Stored items:
----

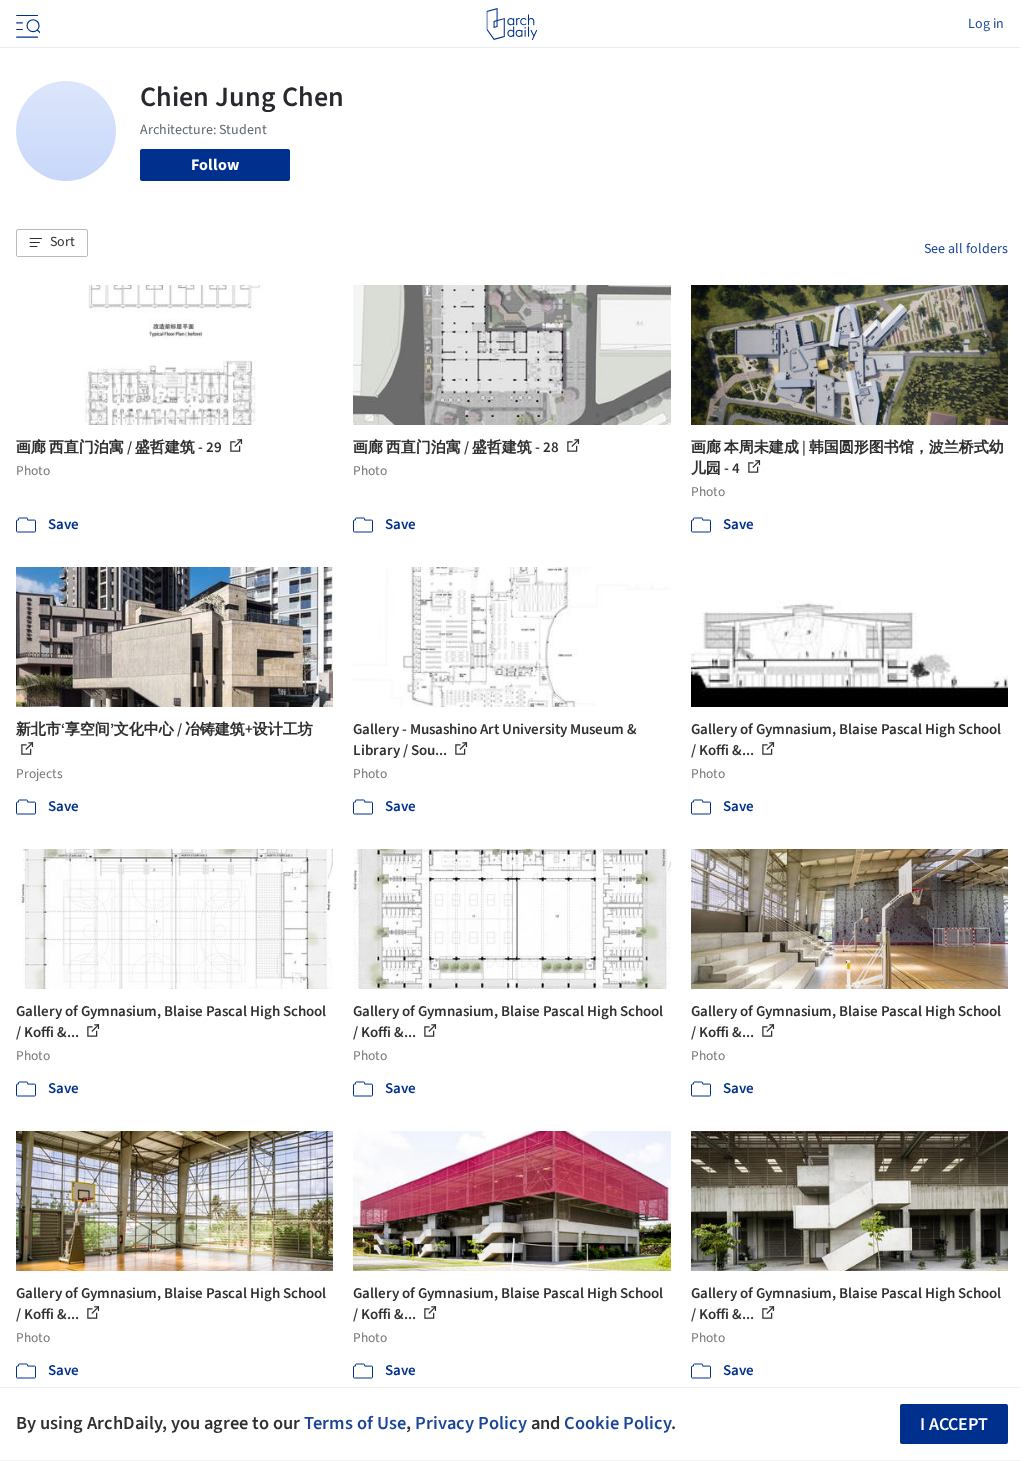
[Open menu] (26, 24)
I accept (954, 1424)
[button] (52, 243)
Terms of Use (355, 1423)
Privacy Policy (471, 1423)
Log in (986, 24)
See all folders (966, 249)
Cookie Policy (617, 1423)
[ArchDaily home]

----

__What you will do__.
Take the line with "Privacy Policy (471, 1423)" and every line after it in the data, and please reproduce them exactly, leaving out all other lines.

__Answer space__.
Privacy Policy (471, 1423)
Log in (986, 24)
See all folders (966, 249)
Cookie Policy (617, 1423)
[ArchDaily home]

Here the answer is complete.